▶ _Instructions for the task_: Go through the records below and show every line with the string "header".

· · ·

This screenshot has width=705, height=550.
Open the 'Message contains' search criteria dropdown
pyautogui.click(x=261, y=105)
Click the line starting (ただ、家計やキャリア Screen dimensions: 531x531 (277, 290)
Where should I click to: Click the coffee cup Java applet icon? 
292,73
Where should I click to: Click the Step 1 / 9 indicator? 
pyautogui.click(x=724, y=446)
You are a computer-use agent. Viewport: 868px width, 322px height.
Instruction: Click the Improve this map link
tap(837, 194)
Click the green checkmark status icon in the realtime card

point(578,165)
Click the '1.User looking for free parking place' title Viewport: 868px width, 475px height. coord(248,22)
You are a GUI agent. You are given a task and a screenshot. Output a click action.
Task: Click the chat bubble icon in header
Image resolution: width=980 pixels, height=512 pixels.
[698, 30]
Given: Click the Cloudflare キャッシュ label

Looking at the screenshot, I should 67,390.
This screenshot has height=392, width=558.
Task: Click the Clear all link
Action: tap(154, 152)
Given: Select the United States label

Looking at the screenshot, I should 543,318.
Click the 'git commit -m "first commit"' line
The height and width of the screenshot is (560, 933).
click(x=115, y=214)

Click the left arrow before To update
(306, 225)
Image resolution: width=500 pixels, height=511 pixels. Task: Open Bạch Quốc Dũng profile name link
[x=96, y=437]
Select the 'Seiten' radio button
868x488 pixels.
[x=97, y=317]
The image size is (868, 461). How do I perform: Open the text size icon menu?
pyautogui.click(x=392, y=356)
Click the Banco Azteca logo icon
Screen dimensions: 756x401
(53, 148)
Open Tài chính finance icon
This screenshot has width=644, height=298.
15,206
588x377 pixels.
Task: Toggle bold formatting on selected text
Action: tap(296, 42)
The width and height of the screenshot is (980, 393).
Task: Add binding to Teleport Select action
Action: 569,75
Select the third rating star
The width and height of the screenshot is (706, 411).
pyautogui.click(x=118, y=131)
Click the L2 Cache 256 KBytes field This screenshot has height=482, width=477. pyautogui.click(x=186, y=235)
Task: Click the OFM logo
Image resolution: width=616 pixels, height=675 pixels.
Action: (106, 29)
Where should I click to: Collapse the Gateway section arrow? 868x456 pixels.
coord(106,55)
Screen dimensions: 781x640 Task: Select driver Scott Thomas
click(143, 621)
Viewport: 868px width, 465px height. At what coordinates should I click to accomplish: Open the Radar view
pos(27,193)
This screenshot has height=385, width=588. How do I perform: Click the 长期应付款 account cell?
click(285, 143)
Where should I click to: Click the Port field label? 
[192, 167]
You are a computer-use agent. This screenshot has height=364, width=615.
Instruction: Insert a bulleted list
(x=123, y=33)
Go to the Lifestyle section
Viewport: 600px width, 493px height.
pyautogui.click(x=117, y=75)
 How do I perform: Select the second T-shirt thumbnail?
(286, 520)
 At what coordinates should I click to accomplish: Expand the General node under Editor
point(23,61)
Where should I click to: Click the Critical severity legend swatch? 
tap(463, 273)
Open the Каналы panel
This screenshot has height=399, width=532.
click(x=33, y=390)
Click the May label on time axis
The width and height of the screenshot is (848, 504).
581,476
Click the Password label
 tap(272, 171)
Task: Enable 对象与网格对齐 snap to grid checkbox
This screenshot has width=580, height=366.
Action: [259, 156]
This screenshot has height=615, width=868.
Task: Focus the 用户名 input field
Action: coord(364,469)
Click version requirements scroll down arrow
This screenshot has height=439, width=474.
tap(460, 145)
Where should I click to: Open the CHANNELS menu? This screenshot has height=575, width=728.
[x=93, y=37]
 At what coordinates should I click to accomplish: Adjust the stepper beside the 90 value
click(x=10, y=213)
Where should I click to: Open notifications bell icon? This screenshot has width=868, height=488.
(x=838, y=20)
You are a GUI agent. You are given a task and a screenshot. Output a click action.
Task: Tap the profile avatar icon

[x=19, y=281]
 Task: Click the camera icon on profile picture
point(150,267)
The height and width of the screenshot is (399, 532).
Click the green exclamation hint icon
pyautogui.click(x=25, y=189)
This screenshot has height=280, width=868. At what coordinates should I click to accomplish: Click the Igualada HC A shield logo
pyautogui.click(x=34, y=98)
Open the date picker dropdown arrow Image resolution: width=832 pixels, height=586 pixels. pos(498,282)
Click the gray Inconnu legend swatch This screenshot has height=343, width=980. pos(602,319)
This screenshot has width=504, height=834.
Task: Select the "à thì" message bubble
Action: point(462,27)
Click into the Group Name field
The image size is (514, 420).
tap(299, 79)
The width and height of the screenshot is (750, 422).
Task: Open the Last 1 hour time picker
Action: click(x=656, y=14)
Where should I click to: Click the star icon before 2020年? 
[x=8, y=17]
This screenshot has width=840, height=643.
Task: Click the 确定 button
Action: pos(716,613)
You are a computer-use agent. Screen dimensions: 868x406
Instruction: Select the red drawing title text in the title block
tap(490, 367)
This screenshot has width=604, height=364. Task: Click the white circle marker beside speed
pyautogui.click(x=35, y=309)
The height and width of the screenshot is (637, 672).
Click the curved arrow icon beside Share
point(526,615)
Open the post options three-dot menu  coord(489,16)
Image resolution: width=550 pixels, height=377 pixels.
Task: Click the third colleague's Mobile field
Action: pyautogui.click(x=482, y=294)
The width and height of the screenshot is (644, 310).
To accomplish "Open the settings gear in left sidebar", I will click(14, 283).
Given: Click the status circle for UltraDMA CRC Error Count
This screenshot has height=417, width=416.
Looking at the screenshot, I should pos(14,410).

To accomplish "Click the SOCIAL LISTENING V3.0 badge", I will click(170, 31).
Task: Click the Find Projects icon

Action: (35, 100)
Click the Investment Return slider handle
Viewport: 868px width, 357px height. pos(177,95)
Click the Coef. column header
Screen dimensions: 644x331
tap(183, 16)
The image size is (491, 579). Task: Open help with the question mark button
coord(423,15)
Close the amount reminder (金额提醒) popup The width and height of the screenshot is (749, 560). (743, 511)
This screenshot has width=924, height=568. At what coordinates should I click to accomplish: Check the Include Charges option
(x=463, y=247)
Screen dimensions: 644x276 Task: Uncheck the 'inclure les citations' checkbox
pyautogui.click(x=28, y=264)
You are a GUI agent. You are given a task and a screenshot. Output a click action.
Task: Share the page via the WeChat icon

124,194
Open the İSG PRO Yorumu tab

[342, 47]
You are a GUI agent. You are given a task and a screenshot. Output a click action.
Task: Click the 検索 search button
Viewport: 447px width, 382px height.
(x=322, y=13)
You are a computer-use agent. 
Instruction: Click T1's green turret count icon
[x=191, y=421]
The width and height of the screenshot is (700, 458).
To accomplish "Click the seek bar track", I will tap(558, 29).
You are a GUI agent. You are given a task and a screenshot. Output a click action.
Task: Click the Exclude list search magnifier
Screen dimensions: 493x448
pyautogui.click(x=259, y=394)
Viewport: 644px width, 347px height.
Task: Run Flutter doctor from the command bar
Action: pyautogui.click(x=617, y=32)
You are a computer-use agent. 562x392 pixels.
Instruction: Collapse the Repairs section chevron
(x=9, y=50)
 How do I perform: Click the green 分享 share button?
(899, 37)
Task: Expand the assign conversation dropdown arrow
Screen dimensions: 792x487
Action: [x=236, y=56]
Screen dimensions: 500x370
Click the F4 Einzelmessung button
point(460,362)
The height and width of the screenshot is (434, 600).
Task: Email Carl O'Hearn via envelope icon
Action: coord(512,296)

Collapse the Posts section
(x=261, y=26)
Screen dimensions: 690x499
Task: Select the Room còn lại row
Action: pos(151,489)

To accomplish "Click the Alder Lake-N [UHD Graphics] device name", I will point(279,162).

· · ·

▶ _Response_:
Task: Click the chat bubble icon in header
Click the Coef. column header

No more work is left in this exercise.